■ **Problem to work on**: State how many lines of the data contain the word "agent", and write nothing besides the number.

+++

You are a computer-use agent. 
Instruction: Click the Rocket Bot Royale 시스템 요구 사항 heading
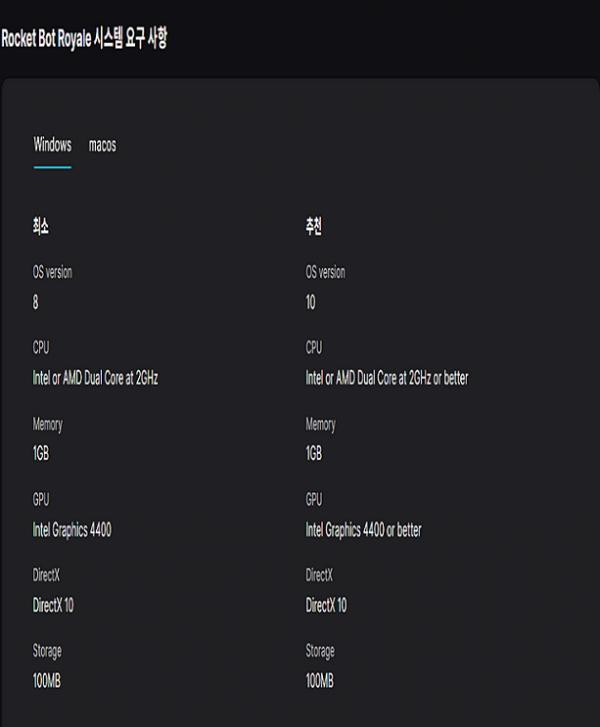pyautogui.click(x=84, y=39)
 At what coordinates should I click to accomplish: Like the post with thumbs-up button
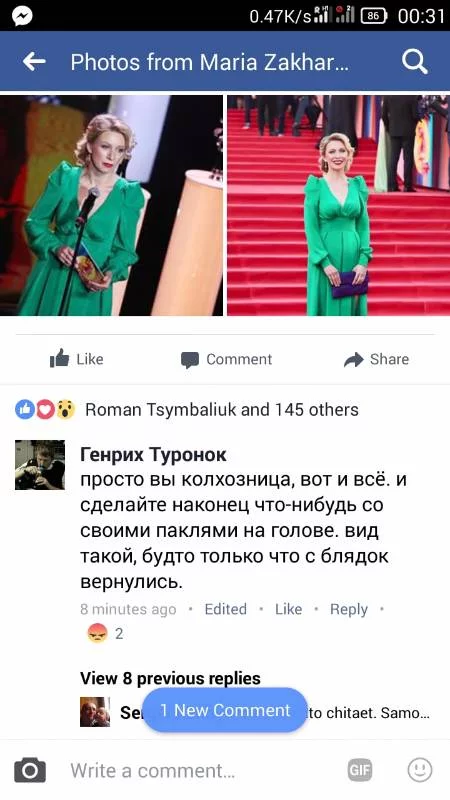(77, 359)
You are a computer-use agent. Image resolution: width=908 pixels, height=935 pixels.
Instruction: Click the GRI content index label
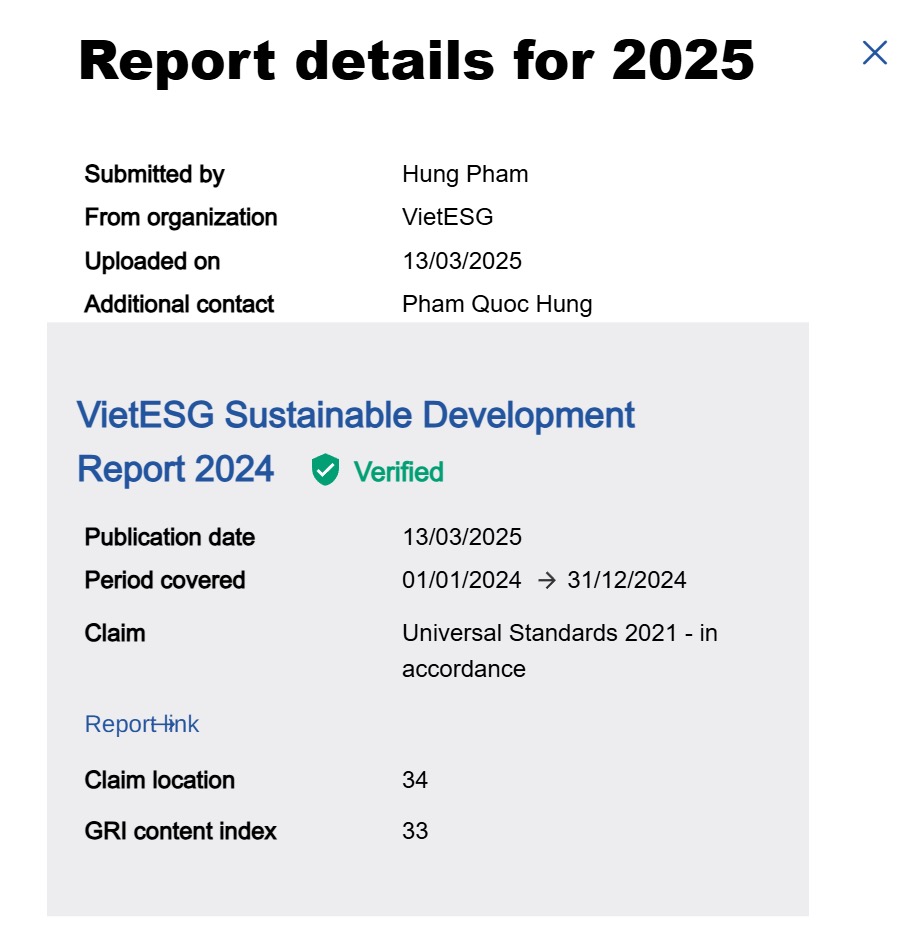(x=181, y=831)
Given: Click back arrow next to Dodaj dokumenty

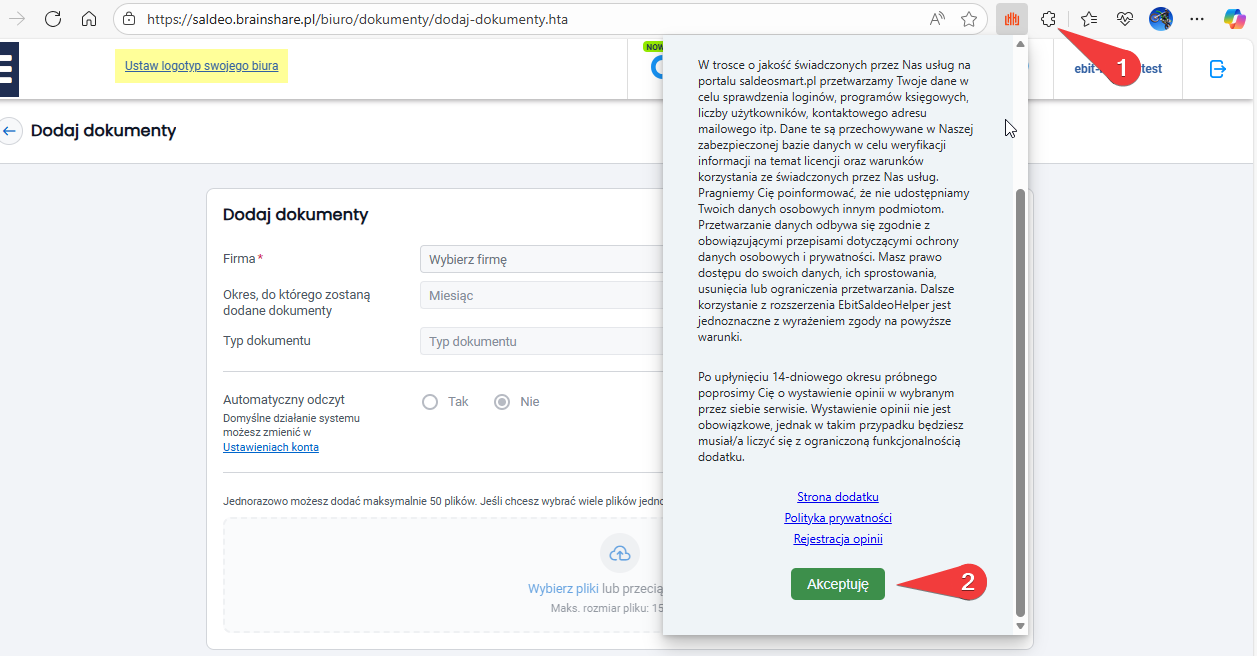Looking at the screenshot, I should [x=10, y=131].
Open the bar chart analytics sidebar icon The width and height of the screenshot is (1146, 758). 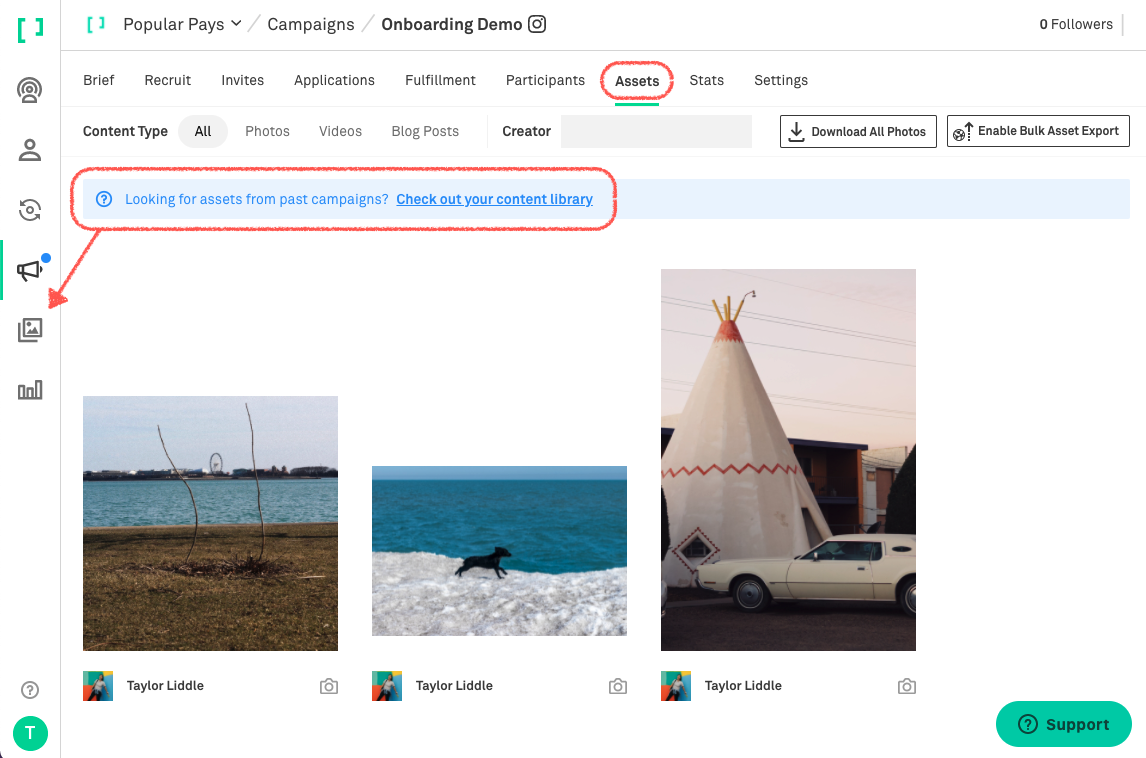tap(30, 390)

+++

■ **Exercise result**: 2